◆ Text block:
13. Appellant also claims “the evidence was not sufficient to prove beyond a

reasonable doubt that [she] constructively possessed the drugs hidden in

the car, and the trial court erred in convicting her of these possessory drug

offenses.”3 Id. at 18.




3
  We note that Appellant raised the following issues in her Pa.R.A.P. 1925(b)
statement of errors complained of on appeal, reproduced verbatim:

        a. The trial court erred in convicting [A]ppellant of false
        identification to law enforcement as the Commonwealth
        introduced no evidence that the police informed
        [A]ppellant she was the suspect of an official investigation
        and the Commonwealth neglected, at trial, to introduce
        evidence that [A]ppellant presented false identification to
        police.

◆ Supplied information:
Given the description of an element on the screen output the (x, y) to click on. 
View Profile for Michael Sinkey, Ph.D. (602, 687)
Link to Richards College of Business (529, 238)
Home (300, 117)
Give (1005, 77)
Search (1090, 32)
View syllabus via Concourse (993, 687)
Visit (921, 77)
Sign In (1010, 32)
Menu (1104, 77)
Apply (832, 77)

◆ Exercise objective:
Write the next part of the court opinion passage about the appellant's appeal of her drug possession convictions, starting right after its last sentence.

◆ Task response:
        b. The trial court erred in convicting [A]ppellant of
        possession with intent to deliver as the Commonwealth
        failed to demonstrate that [A]ppellant had constructive
        possession over the packets of crack cocaine in the trunk
        of the car and in the enclosed soda can.

        c. The trial court erred in convicting [A]ppellant of knowing
        and intentional possession of crack cocaine where the
        Commonwealth failed to demonstrate that [A]ppellant
        knowingly and intentionally possessed the packets of crack
        cocaine found in the car.

Statement of Errors Complained of on Appeal, Appellant’s Brief at Ex. “A.”

      Appellant did not raise issue “c” in her brief and therefore it is
abandoned on appeal. See Commonwealth v. Dunphy, 20 A.3d 1215,
1218 n. 2 (Pa. Super. 2011) (holding claims raised in Rule 1925(b)
statement but not identified in statement of questions presented or
developed in argument section of brief are abandoned on appeal).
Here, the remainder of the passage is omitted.